On April 29, the writer will speak with Chicago poet Nate Marshall as part of the 2018 Chicago Humanities Festival.
You’ve said the role of the music critic might be to be wrong. What do you mean by that?
The role is for us to be curious and to allow your curiosity to drive you to a point where you’re unafraid of being wrong. The end goal is not always to be right. Sometimes the end goal is wading in those curiosities and finding your way to the other end of them. Which doesn’t always mean that you are right—it sometimes just means that you have found new ways to articulate your curiosities or your wrongness. Which is kind of freeing when you think of it like that.
Do you “look backward for answers” to people younger than you?
Whenever I’m having talks in colleges or high schools, I’m most interested in finding out what those young people are listening to. Which is sometimes of course what I’m listening to, but sometimes it’s not and sometimes it’s music that I’ve convinced myself that I’m not into, sometimes with no fair reasoning. It’s healthy for me to find myself reckoning with what it is to be growing older as a music fan and hearing music differently than I normally would and reaching back towards the people who may have a different ear than I do. My relationship with music shifts as I age and as other things around me shift, and I want to always be open to loving music malleably.

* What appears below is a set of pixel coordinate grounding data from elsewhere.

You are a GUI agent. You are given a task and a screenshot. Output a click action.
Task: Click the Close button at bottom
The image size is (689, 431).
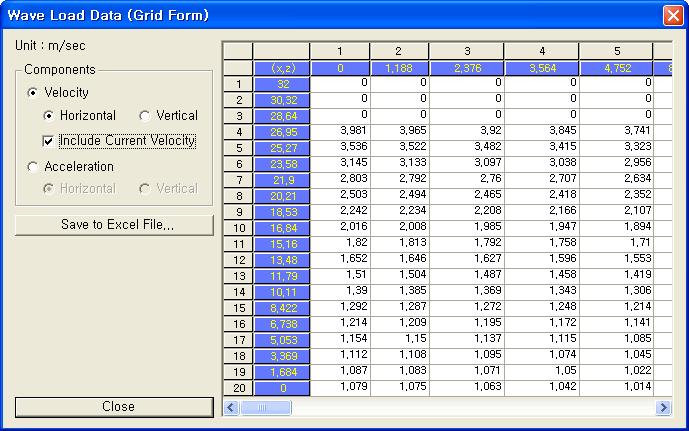pos(114,407)
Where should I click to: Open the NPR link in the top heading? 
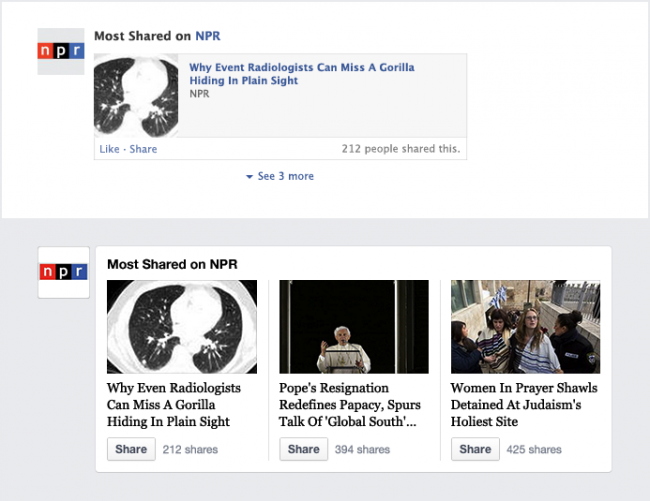click(208, 36)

You’ve talked and written about small joys and their significance. What are some of these small joys for you?
It’s 60 degrees in Columbus right now. My apartment is situated so that my desk is by the window where the sun comes in and there’s a bit of warmth. So perhaps the joy that I’m most excited about is the knowing of warmth. To feel warmth when I’m not outside and knowing that warmth is promised to me when I go out there. That’s a small joy.

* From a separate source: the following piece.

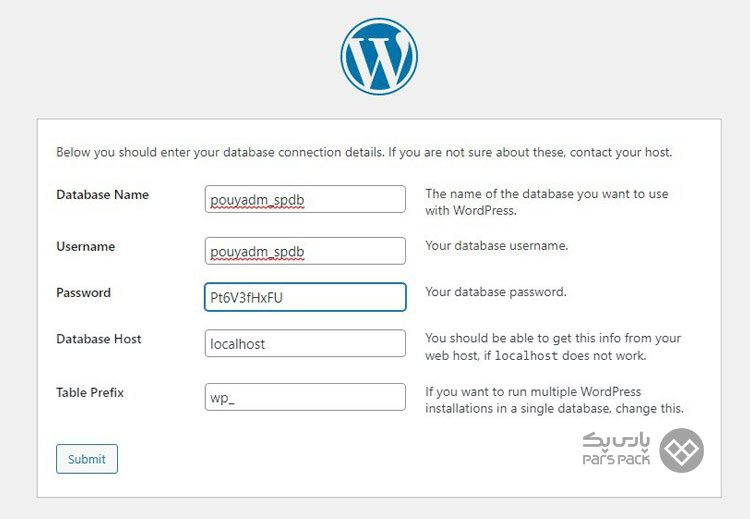This screenshot has width=750, height=519.
Task: Click the Table Prefix label
Action: click(x=90, y=392)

The other day I got to hear some of my dear friends read in Chicago and that was a real joy. And to be able to play cards with them after. Even to lose in a game of spades is still a game of spades played with those I love.
You write about a practical optimism, about the necessity of “those willing to drag optimism by its neck to the gates of grief and ask to be let in.” How do you navigate the seeming opposites of grief and optimism?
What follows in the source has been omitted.